Design and designers are critical infrastructure

Funders and builders in the DWeb ecosystem must prioritize people’s needs from the start, not as an afterthought. And adding experienced designers to their teams who grasp the human side of decentralized tech can accelerate efforts. Our experiences and observations at DWeb Camp further validated the importance of integrating usability and accessibility into the infrastructure of the decentralized web.

Design intuitive onboarding

There’s a huge knowledge gap between centralized tech and new, decentralized protocols for most end users. Again, intuitive onboarding is a critical touchpoint to help bridge this divide, especially for the average, non-technical user. And generally, this knowledge gap can be addressed by informing users about key differences which might affect their experience of a decentralized application. 

Look beyond the technology

During the experiment, the focus of some focused was very narrow i.e. on testing apps whereas we felt they should have focused on the human experience enabled by those tools, and the broader context of the overall experience instead, e.g. preparation, communication, and community infrastructure. However, this narrow focus did highlight that compounding technical issues can create some wicked challenges. Challenges that should be considered as part of developing design intervention e.g. developing low-power mode for applications for use in shutdown scenarios, or having multiple methods applications may use to communicate so that they are not dependent on mechanisms that might have additional dependencies, e.g. power and cell phone towers, or WiFi and power to routers.

Open up the design process

DWeb values collaboration, so we should extend that to valuing open design as well through practices such as participatory workshops, and sharing research learnings. An open collaborative process is desirable for many reasons. It creates a sense of shared ownership, fosters empathy and understanding among team members, encourages transparency and accountability, and can lead to better design outcomes that reflect diverse perspectives and needs. By opening up the design process, one can create a more collaborative and inclusive environment that empowers designers, developers, and end-users alike to together build a more humane decentralized web.

Build more humane tech together

Established designers should mentor new voices to grow the ranks of human-centered DWeb designers. DWeb Camp provides a perfect knowledge sharing forum for this.
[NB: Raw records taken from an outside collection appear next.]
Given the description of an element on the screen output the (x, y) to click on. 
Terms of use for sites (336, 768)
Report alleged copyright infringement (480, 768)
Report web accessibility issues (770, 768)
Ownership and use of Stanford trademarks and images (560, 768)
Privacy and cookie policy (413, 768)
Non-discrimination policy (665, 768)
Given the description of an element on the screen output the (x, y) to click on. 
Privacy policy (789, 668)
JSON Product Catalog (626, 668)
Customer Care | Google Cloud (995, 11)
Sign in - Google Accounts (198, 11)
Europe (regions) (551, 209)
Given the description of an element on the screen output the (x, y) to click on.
Looking ahead: follow-ups and future engagements

We had many aspirations for DWeb Camp 2023 which certainly brought its own challenges. From logistical hiccups to managing different tasks simultaneously, the journey found us in some arduous and rocky outcrops, but it was ultimately very rewarding. The distributed physical and social structures of the Camp made group convening difficult, and last-minute changes posed additional problems we had to adapt to. However, the positive feedback we received underlined the significance and impact of having a designated Design Track, and why such a space was necessary.

The end of DWeb Camp 2023 marked the beginning of numerous follow-ups and potential collaborations. Through these collaborations, we aim to further the conversation around design and usability, fostering a more inclusive and user-friendly decentralized web space.
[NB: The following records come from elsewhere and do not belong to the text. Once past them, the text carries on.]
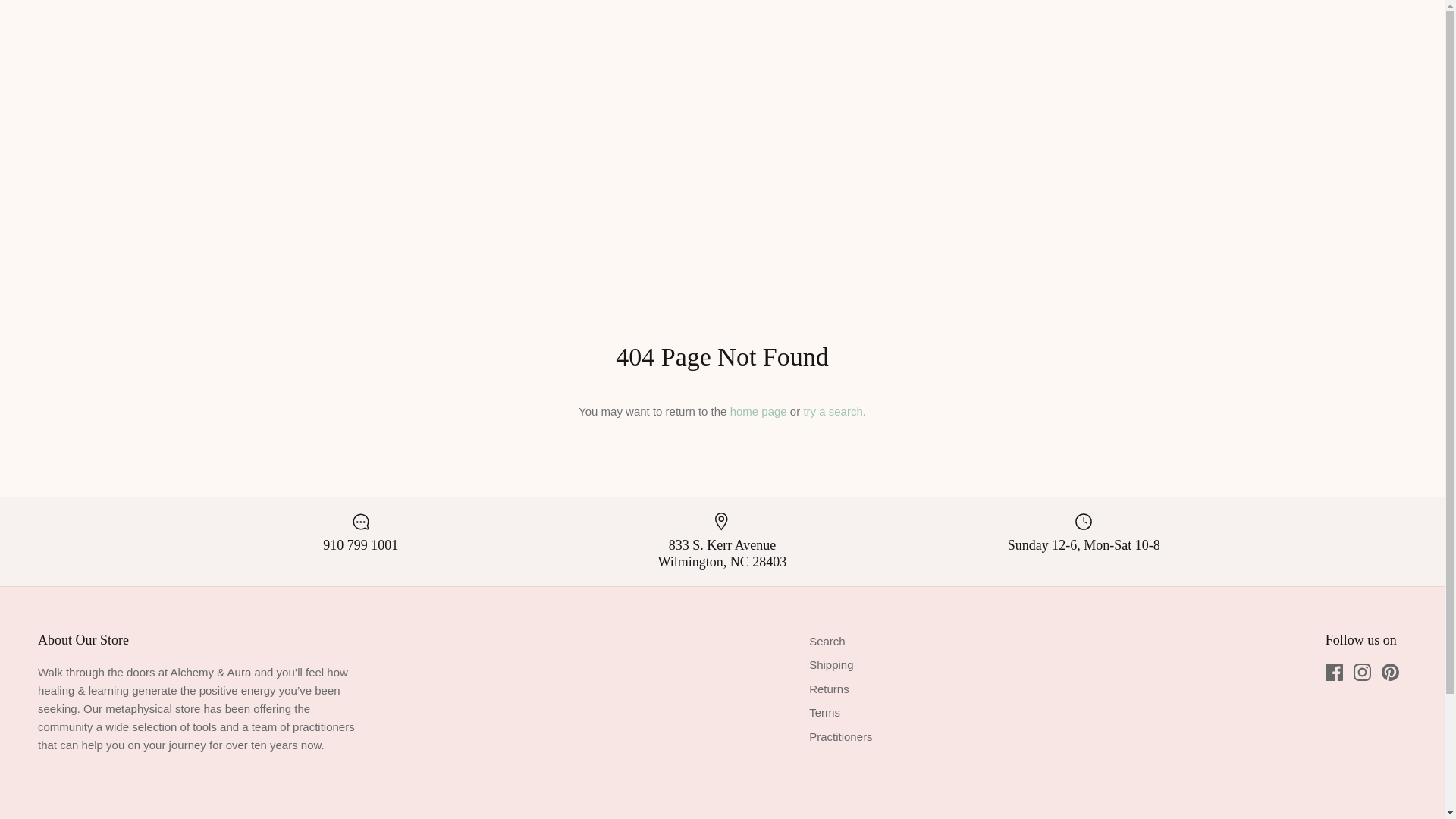
Pinterest (1390, 671)
Facebook (1333, 671)
Instagram (1362, 671)
Given the description of an element on the screen output the (x, y) to click on. 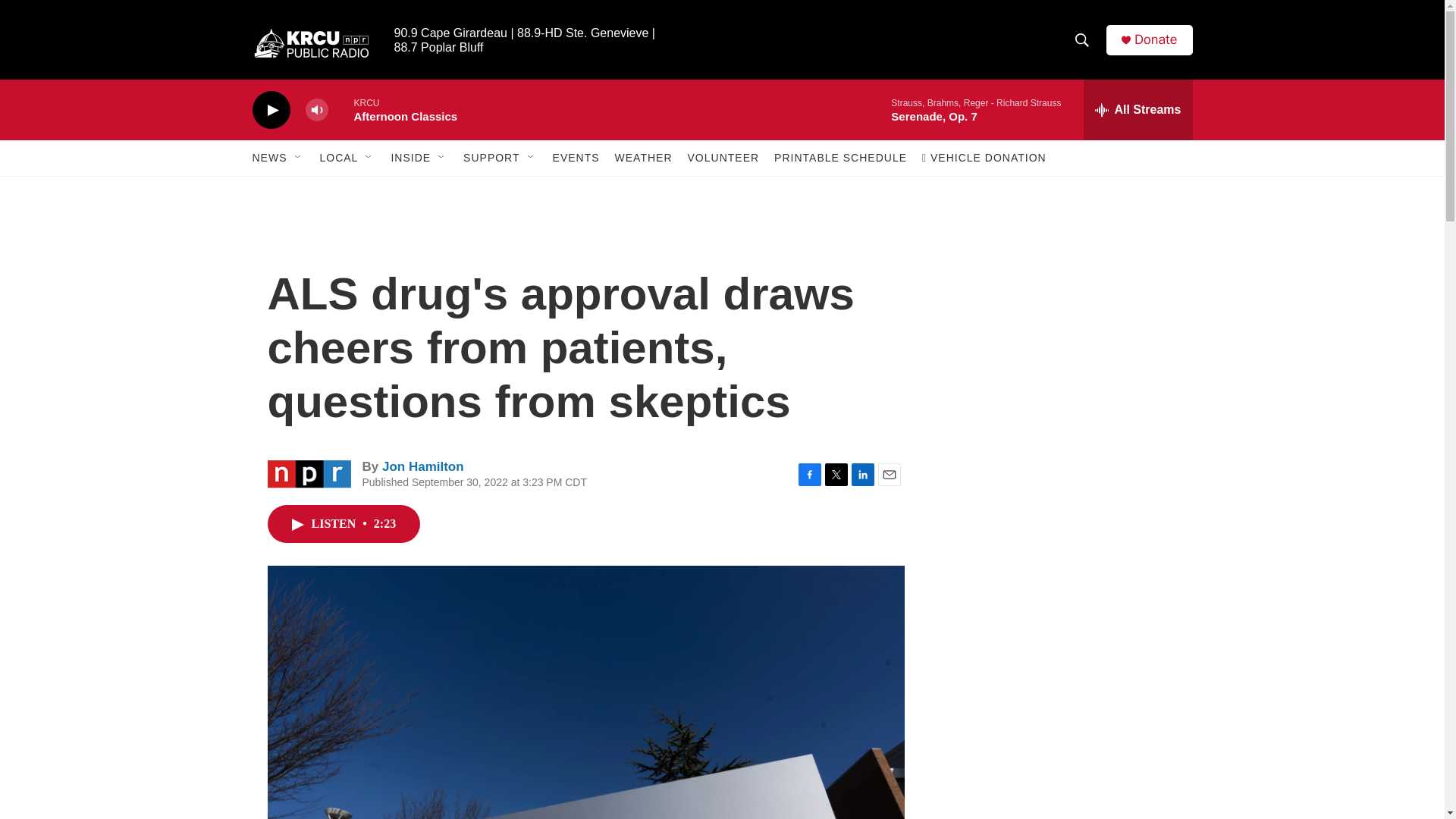
3rd party ad content (1062, 740)
3rd party ad content (1063, 536)
3rd party ad content (1062, 316)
DWeb Camp 2023 offered a unique platform for designers, technologists, and other stakeholders to engage, collaborate, and discuss how to make the decentralized web more user-friendly, inclusive, and environmentally conscious. As we move forward, the lessons learned and the connections made at the camp will play a significant role in driving the design and usability agenda in the DWeb space. Our next steps are to continue spreading the word and taking an intersectional approach that distributes power equitably. After diving deep into the decentralized future, we’re hopeful we can build a more humane web, for everyone.